Modotti also became the photographer of choice for the blossoming Mexican mural movement, photographing people such as José Clemente Orozco and Diego Rivera and their works. Between 1924 and 1928, Modotti took hundreds of photographs of Rivera’s murals at the Secretariat of Public Education in Mexico City.
Weston would eventually go back to his wife in California whereas Modotti stayed in Mexico and in 1925 joined the International Red Aid (also commonly known by its Russian acronym MOPR) a Communist organisation that was meant to be an “international political Red Cross”, providing material and moral aid to radical “class-war” political prisoners around the world. According to Patricia Albers and Sam Stourdze in “Tina Modotti and the Mexican Renaissance” around this time Modotti met several political radicals and Communists, including three Mexican Communist Party leaders who would all eventually become romantically linked with her: Xavier Guerrero, Julio Antonio Mella, and Vittorio Vidali. By the way, Tina Modotti, who had many lovers but never married, once said:
I don’t believe in marriage. I think at worst it’s a hostile political act, a way for small-minded men to keep women in the house and out of the way, wrapped up in the guise of tradition and conservative religious nonsense.

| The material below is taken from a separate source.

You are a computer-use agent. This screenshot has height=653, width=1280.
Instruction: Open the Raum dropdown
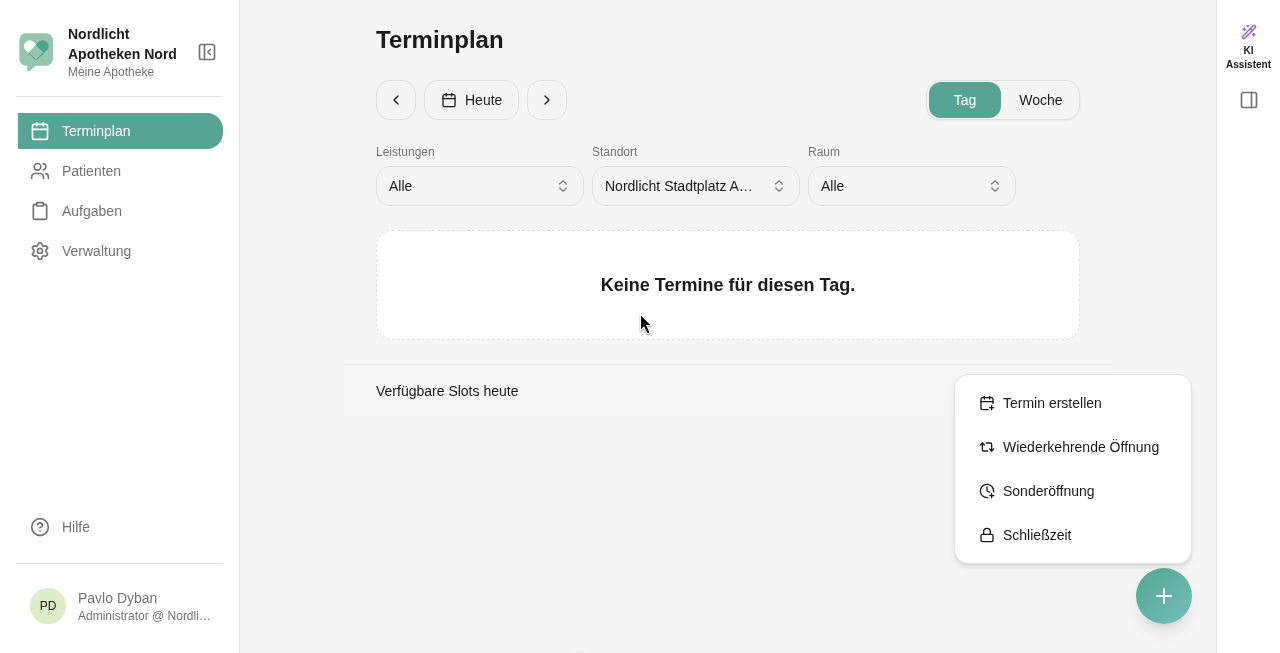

In 1930 Modotti found herself in prison. The cuban activist Julio Antonio Mella had been assassinated while walking in the street with Modotti from the offices of the International Red Aid. Modotti – who was being watched by both the Mexican and Italian political police for her left-wing activism — was interrogated about the Mella assassination but also an attempt on the life of the Mexican soon-to-be-elected President Pascual Ortiz Rubio.
After 13 days in prison amidst a concerted anti-communist, anti-immigrant press campaign, that depicted “the fierce and bloody Tina Modotti”, the artist and prominent member of the Mexican Communist Party was eventually released and deported. Initially spending a few months months in Berlin followed by several years in Moscow. After 1931, Modotti no longer took any photographs none can be found anyway.
When the Spanish Civil War started in 1936 Modotti (using the pseudonym “Maria”) left Moscow for Spain, where she stayed and worked until 1939. Following the collapse of the Republican movement in Spain that year, Modotti left Spain and returned to Mexico under an assumed name.
On January 4, 1942, at the age of just 45, Modotti died on her way home in a taxi from dinner at the poet Pablo Neruda’s house. She had political enemies and although there were suspicions that she had been murdered. Diego Rivera, for instance, openly blamed Vittorio Vidali, a Stalinist with whom Modotti had a long affair, for her untimely death. An autopsy showed that she died of natural causes, specifically congestive heart failure. Her grave is to be found in the Panteón de Dolores cemetery (the largest in Mexico). The poet Pablo Neruda composed Modotti’s epitaph, part of which can also be found on her damaged tombstone, which also includes a relief portrait of Modotti by engraver Leopoldo Méndez.